Our work with members of the Washington State Legislature is also proving to be successful. In the most recent legislative session, we helped secured $1.5M for the Salish Sea Marine Survival Project and $10M for the Middle Fork Dam removal. This dam removal project is supported by American Rivers, the Paul G. Allen Family Foundation and the City of Bellingham and will provide access to 16 miles of previously blocked river habitat for federally listed Chinook and steelhead.
The Hood Canal Bridge Ecosystem Assessment is nearing completion for Phase 1 research. LLTK and project partners are working to synthesize and report on our findings, and are now beginning to plan for Phase 2, solutions testing. Preliminary Phase 1 results suggest that many steelhead experience the bridge as a physical barrier, delaying migration, and indicate predation by a deep-diving, warm-blooded animal. Predation may be associated with patterns of fish biomass, predator location, and localized water flow in surface waters near the bridge.
Survive the Sound, our education and outreach campaign that invites the public to track their favorite fish through an epic migration, completed its third year. The campaign has assisted LLTK in graphically and interactively communicating the impacts of the bridge on juvenile steelhead to the public. This year we quadrupled participation, and nearly 2,000 of the participants were educators who reported serving over 200,000 students! And over half of the educators surveyed reported that they were not covering salmon issues prior to participating in Survive the Sound. If you raced with us, did your fish survive? What did you learn? If you missed the campaign this year, you can still visit SurvivetheSound.org to pick your favorite fish and watch its migration.

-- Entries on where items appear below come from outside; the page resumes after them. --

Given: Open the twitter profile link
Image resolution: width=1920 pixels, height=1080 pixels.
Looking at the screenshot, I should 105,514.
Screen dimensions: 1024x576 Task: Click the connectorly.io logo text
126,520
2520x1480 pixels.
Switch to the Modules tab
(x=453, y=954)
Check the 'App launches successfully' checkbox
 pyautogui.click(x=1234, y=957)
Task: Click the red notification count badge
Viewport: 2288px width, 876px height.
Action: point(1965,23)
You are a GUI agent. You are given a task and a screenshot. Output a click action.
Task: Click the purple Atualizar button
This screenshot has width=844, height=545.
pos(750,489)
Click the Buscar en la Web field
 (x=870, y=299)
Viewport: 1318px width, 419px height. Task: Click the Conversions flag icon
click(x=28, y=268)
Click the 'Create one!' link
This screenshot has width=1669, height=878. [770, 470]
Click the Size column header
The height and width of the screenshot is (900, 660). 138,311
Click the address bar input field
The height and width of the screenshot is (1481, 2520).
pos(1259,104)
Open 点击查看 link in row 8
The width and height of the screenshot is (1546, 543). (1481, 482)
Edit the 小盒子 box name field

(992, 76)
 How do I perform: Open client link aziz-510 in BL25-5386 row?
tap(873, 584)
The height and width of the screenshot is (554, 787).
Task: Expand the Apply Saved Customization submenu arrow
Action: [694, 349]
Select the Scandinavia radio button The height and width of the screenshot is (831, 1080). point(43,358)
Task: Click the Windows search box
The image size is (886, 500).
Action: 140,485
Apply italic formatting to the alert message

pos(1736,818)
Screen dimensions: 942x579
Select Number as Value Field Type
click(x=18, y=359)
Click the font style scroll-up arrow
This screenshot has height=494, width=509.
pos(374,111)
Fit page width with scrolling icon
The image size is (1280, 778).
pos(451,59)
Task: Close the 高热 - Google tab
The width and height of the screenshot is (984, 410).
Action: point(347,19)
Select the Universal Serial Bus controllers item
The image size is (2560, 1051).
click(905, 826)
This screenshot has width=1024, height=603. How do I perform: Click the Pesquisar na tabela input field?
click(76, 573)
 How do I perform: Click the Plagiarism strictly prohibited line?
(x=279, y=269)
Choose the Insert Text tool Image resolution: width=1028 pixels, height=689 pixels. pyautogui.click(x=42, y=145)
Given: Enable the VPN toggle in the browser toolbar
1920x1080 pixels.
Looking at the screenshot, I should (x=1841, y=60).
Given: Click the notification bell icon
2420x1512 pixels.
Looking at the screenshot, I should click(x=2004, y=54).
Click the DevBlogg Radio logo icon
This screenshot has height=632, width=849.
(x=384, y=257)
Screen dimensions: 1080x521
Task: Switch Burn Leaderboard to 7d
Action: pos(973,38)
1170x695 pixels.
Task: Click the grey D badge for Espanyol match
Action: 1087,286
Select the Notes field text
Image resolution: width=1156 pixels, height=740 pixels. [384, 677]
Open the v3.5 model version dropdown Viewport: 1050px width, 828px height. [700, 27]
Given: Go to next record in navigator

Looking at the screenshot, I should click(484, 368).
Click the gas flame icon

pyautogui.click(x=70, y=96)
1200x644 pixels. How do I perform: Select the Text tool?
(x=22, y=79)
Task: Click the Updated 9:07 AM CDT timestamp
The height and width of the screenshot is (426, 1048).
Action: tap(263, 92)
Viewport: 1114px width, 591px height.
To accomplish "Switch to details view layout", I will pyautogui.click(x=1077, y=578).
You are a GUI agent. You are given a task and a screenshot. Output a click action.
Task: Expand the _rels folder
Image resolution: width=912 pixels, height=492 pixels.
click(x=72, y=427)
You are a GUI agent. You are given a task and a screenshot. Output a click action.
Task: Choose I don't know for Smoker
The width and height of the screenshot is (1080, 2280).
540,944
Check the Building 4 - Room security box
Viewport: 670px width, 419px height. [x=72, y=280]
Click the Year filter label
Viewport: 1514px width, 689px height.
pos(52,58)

Finally, LLTK is working with our state, tribal, federal, and nonprofit partners in the US and in Canada to perform limited experiments at hatcheries to see if we can improve the survival and size of returning Chinook. This could eventually benefit southern resident killer whales and fishers, and teach us lessons we can translate to wild fish recovery.
At our Glenwood Springs Hatchery, LLTK will be rearing experimental groups, in addition to our standard May release, that will be reared slowly and released later. Slow rearing is done in attempt to delay maturity down the road and return bigger, older fish. There is strong alignment between this effort and the findings of the Salish Sea Marine Survival Project, the distribution and timing of releases could address potential issues of competition, predation or changes in food availability.
Clearly, LLTK is moving forward on many fronts to increase the abundance and resilience of salmon in our region, and by extension, hoping that our efforts are successful in providing more food for our southern resident orcas. Your significant support of our work has allowed LLTK to push the boundaries of what’s possible, moving ahead faster, taking bigger risks in more places, and having a bigger positive impact on our region and our future. Thank you for being a partner in our mission to save a Pacific Northwest icon.
Just a few weeks ago, we received word that there is new J-pod calf spotted in NW waters. This is reminder that we should have hope, that nature is resilient if we give it a chance. Thank you for being part of that hope, you give our salmon, steelhead and whales a chance to survive and thrive.